Regexp in Ruby (Advent of Code, Day 5)

December 28, 2015

Completing the New York Times crossword puzzle is a morning ritual for thousands of Americans. While I personally never partook in this ritual (the less time-intensive Jumble fit into my morning better), it was something I could definitely see myself doing if I could justify the time required. So, when I found about Eric Wastl’s Advent of Code, which offered a new programming challenge daily for 25 days in December, it quickly became part of my morning (or sometimes late night) routine.

There was a lot to like about Advent of Code. First, most of the problems were of just the right complexity: 20-40 minutes on average to come up with a working solution, but engaging enough to really require one to think. Second, there was a very nice variety of problem types, some math-based, some that were best solved using advanced data structures, some that allowed a Rubyist to delve deeply into infrequently used features of the language, and some that lent themselves to object-oriented programming. Third, the Advent of Code reddit community was a great resource for seeing how other programmers approached the problem and implemented their solutions in a range of different languages.

As Advent of Code occupied a lot of my mental energy in December (deepening my knowledge of writing tests for Rails was the other thing I focused on this month), I am going to use a few of my favorite solutions as jumping off points for a series of short technical blogs. (The rest of my Advent of Code solutions can be found in a GitHub repo.) My first post covers regular expressions in Ruby, and is directed toward those without a lot of prior experience using Regex.

Intro to Regexp in Ruby

Regular expressions, commonly called “Regex” in programming vernacular (or sometimes “Regexp,” as it exists in the Ruby language), provide a convenient way to locate matching patterns within a string. Need to validate that something is an email address or a phone number? Regex is your friend.

Surprisingly (but perhaps not so surprisingly to those who know Ruby fairly well), a regular expression in Ruby is an object that belongs to the Regexp class. An instance of this class can be created by placing the pattern to be matched between two forward slashes. For example, the regular expression /aa/ would generate matches in the strings "aardvark" and "naan" (but very few other English words).

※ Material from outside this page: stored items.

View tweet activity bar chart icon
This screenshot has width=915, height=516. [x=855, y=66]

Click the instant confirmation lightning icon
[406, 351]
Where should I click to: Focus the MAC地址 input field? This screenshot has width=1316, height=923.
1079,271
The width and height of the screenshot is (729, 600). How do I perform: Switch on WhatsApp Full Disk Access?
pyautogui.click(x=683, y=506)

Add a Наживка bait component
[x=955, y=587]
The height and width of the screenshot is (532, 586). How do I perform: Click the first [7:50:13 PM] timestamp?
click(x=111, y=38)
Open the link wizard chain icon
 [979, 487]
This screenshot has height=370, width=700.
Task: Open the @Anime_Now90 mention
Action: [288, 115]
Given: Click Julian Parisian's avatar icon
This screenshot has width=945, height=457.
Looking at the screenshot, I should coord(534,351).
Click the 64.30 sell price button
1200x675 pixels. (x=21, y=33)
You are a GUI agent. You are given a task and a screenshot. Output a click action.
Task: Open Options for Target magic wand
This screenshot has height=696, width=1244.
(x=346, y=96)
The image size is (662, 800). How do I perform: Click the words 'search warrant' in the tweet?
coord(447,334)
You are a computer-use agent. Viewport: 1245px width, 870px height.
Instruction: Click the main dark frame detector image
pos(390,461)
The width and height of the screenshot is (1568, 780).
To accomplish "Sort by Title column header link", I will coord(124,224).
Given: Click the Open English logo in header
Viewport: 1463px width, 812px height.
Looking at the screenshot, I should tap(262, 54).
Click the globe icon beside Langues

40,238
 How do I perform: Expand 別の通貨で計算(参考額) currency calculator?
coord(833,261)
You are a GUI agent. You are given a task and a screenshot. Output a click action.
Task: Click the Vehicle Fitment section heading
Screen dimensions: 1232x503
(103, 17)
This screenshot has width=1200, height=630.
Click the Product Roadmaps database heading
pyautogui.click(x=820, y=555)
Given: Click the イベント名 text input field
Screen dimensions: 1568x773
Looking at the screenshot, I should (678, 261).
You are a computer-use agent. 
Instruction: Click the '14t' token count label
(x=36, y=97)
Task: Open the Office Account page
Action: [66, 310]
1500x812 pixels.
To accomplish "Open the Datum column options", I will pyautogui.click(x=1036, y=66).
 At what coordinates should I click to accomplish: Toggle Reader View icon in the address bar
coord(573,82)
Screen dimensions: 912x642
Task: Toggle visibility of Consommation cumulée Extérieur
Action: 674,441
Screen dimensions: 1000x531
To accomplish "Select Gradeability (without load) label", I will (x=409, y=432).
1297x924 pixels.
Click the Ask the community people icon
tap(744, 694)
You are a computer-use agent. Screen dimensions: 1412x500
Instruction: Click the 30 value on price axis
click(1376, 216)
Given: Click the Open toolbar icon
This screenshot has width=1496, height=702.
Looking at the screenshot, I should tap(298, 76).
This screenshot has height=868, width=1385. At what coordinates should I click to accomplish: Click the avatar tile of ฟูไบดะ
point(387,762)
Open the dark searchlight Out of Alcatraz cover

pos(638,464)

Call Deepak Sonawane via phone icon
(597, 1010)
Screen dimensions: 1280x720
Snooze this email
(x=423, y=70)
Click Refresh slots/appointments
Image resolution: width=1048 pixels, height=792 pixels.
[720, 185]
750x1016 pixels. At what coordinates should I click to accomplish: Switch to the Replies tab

To look for a pattern match, you obviously need two things—a pattern and a string. Once you have these two things, there are three Ruby “find pattern” methods that can be called:

  • #match returns a special MatchData object that behaves similarly to an array if a match is found; nil if there is no match
    "devushka".match(/dev/) # <MatchData "dev">
    /dev/.match("chlopak")  # nil
  • =~ returns the string index of the starting point of the first match if one is found; nil if there is no match
    /ipp/ =~ "Mississippi"  # 7
    "rhinoceros" =~ /ipp/   # nil
  • #scan returns an array containing all found matches or an empty array if none are found
    "kolokola".scan(/ko/)   # ["ko", "ko"]
    "Karelian".scan(/ko/)   # []

Note that the order of the string and Regexp is unimportant for #match and =~, and also that both these methods return a “truthy” value when a match is found and a “falsy” value if one is not (and thus can be conveniently used in conditionals). However, #scan must be called on a string (i.e. /a/.scan("banana") does not work) and will return a “truthy” value whether or not a match is found. Also, both #match and =~ will find only the first match, whereas #scan hoovers up all the matches.

Those are the basics of Regexp in Ruby (though perhaps the “replace” methods #sub and #gsub should be added to the three “find” methods). But, in order to fully unlock Regexp’s power, some additional techniques are required.

Wildcards and Ranges and Captures (Oh My!)

Of course, when we look for patterns, maybe we don’t want to look for a set combination of letters, but something more abstract like a group of letters and numbers followed by the @ symbol. This is where wildcards come into play. The broadest wildcard is ., which can stand in for any character except a new line, but the wildcards \d (any digit), \w (any “word character”), and \s (any whitespace character) see a lot of use as well.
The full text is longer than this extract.